For decades, the central paradigm behind the treatment of most tumors has been “get it out”—or, if you can’t, kill it. But note that I said most tumors. For some, the best course isn’t necessarily one that focuses on killing the tumor, but one that also makes it grow up.
The cells of tumors like neuroblastoma or some kinds of acute leukemia aren’t necessarily wildly growing invaders full of murderous mutations. Rather, they’re immature. Instead of following the normal developmental path from stem cell to mature nerve (in the case of neuroblastoma) or white blood cell (in leukemia), something prevents the cells from maturing fully.
Mature or not, the cells can still grow without pause, quickly forming tumors or crowding healthy cells out.
The techniques for making cancer cells mature—or differentiate—differ greatly from those for making cancer cells die. But they hold promise for better, less toxic cures, especially for children with neuroblastoma, which next to brain tumors is the most common solid tumor of children.
“We throw the kitchen sink at neuroblastoma tumors,” says Suzanne Shusterman, MD, an oncologist with Dana-Farber/Boston Children’s Cancer and Blood Disorders Center who specializes in neuroblastoma. “It’s a heterogeneous disease. So we often have to try multiple treatment methods, including surgery, radiation, chemotherapy and immunotherapy, especially in children with high-risk disease.”
That combination does produce cures—some 40 to 50 percent of children with high-risk neuroblastoma survive—but at a price. “Survivors have lots of late effects,” Shusterman explains, citing learning, coordination, vision, growth and skeletal problems. “A major focus in the neuroblastoma community right now is how to cure more children without causing more late effects.”
This is where differentiation therapy comes in. In the 1980s, researchers realized that a drug called 13-cis-retinoic acid (also known as isotretinoin, the active ingredient in the acne medication, Accutane™) could force neuroblastoma cells to mature in a test tube.
“A major focus in the neuroblastoma community right now is how to cure more children without causing more late effects.”
“We’ve since been using cis-retinoic acid in addition to other therapies,” Shusterman notes. “But we still want to know, can we improve differentiation therapy as a way of improving cure rates? In theory, it would have fewer side effects because you wouldn’t need to use so many cytotoxic agents.”
Which is why Shusterman is excited by a recent study led by her Dana-Farber/Boston Children’s colleague, hematologist/oncologist Kimberly Stegmaier, MD, showing that a class of compounds called selective HDAC1/2 inhibitors can trigger neuroblastoma cells to mature, an effect enhanced by isotretinoin.
Screening genes for a cure
Stegmaier’s study, published in the journal Chemistry & Biology, relied on what she calls a chemical genomics approach. Developed with collaborators at the Broad Institute, it circumvents some of the limitations of classic small molecule high-throughput screening surveys.

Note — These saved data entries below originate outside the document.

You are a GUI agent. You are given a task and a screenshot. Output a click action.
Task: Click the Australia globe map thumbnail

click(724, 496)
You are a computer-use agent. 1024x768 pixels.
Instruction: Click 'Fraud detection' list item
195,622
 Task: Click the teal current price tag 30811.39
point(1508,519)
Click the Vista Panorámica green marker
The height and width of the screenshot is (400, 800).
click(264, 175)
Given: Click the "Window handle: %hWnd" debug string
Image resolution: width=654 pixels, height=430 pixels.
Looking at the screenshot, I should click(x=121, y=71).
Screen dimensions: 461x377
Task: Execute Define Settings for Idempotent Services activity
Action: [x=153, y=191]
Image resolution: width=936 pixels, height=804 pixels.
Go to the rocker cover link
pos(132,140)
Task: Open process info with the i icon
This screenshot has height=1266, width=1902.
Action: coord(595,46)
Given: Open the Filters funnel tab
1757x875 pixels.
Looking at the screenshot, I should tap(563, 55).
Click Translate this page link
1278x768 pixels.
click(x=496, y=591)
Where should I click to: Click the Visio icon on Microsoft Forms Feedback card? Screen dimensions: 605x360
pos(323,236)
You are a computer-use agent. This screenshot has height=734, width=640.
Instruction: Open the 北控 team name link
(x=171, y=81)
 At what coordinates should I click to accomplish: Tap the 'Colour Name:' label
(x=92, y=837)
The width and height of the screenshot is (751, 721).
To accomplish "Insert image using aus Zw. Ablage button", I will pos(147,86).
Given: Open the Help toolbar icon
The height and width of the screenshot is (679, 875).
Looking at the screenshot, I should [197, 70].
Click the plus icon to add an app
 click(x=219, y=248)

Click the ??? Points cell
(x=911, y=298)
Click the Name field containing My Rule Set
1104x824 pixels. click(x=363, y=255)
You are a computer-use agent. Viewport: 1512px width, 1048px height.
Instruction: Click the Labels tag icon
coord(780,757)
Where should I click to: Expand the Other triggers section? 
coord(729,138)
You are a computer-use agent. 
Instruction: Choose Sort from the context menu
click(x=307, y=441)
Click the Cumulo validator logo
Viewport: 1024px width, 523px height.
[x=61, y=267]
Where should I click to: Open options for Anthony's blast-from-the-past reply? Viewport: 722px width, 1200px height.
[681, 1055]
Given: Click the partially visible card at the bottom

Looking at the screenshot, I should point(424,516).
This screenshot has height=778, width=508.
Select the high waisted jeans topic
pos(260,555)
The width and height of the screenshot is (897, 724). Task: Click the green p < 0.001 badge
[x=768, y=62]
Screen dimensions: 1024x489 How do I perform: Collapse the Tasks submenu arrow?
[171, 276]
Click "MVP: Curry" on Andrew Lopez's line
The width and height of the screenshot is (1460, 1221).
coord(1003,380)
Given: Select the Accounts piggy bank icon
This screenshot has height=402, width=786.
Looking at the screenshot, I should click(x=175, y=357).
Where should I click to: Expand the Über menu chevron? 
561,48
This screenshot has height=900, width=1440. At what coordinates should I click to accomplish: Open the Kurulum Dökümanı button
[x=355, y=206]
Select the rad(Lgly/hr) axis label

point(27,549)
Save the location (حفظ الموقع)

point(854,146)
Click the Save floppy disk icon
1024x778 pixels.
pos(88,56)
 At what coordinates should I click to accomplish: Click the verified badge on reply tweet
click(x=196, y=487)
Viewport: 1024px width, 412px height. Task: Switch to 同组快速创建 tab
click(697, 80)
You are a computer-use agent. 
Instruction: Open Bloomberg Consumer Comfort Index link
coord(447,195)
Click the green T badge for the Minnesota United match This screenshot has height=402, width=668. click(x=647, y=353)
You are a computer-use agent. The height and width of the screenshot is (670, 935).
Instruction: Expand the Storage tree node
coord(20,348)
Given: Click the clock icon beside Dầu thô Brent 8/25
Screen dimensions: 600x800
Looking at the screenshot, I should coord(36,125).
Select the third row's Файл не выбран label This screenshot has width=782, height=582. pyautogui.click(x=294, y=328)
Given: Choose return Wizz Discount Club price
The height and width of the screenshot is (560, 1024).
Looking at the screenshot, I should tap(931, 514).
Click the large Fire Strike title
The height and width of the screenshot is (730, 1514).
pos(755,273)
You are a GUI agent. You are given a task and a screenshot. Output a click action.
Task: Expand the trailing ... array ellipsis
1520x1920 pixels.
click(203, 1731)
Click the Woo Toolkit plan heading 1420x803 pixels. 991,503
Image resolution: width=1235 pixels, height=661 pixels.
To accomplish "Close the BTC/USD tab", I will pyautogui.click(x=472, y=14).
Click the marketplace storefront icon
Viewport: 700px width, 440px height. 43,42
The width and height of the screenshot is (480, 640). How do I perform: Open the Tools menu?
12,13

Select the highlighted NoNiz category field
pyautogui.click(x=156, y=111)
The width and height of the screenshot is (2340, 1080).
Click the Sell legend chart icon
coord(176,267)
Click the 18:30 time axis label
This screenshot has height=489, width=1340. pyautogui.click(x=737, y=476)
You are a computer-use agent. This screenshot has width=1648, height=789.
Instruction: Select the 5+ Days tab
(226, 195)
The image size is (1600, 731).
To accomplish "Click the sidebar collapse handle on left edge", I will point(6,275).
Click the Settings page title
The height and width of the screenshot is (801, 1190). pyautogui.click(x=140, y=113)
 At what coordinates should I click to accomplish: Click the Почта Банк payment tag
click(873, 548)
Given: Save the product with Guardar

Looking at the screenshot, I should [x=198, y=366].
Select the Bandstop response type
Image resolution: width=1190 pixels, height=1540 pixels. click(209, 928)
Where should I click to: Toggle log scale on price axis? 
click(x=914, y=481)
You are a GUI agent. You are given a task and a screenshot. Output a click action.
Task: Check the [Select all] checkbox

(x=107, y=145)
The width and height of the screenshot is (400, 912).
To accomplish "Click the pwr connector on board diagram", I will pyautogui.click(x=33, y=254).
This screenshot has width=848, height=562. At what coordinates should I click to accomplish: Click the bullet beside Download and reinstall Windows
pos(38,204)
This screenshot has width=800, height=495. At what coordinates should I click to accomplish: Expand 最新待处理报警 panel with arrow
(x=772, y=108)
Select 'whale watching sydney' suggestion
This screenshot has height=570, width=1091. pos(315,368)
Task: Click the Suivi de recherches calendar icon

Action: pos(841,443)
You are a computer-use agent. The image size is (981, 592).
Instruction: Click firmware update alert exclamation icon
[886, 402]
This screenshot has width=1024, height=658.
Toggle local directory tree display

“Many chemotherapy drugs have been discovered using high-throughput screens that measure simple cellular state changes, such as alive versus dead, or the activity of a single protein target,” Stegmaier explains. “However, for some processes, including neuroblastoma differentiation, we have not yet identified a specific protein to target with drugs. Moreover, for many pediatric cancers, the target we want to hit isn’t one that can easily be ‘drugged.’
Stegmaier and her collaborators realized that they needed a screen that looked at the activity of several genes at once in a way that told them something about more complicated states, like maturity. “We took neuroblastoma and normal nerve cells, looked at their gene expression patterns and developed a high-throughput drug screen for compounds that made a neuroblastoma cell’s gene expression pattern look more like that of a nerve cell.”
After screening a library of 1,916 compounds, they found that a molecule called BRD8430 was quite effective at forcing neuroblastoma cells to differentiate. BRD8430 selectively blocks class 1 and 2 histone deacetylases (HDACs), epigenetic factors that cells use to chemically tag genes and keep them from being expressed. This suggests that the HDACs in neuroblastoma cells are repressing genes that would normally drive maturation; BRD8430 lifts the repression, allowing those genes to function and the cells to differentiate into normal nerve cells.
Stegmaier is quick to note that neither BRD8430 nor other selective HDAC inhibitors that she and her team tested are clinic-ready drugs. “They’re tool compounds,” she cautions. “They need to be optimized using medicinal chemistry techniques.”
But Stegmaier already is seeing some interesting results from combining selective HDAC blockers with other drugs. “BRD8430 increases the activity of cis-retinoic acid,” she says. “It may be that by blocking HDACs, we are making the neuroblastoma cells more sensitive to other forms of differentiation therapy.”
Shusterman also thinks a combinatorial approach could have benefits. “Differentiation therapy seems to put tumors into a kind of stasis,” she explains. “Ideally, we could use something like an HDAC inhibitor to stabilize disease and then use other agents to push a remission with less toxicity.”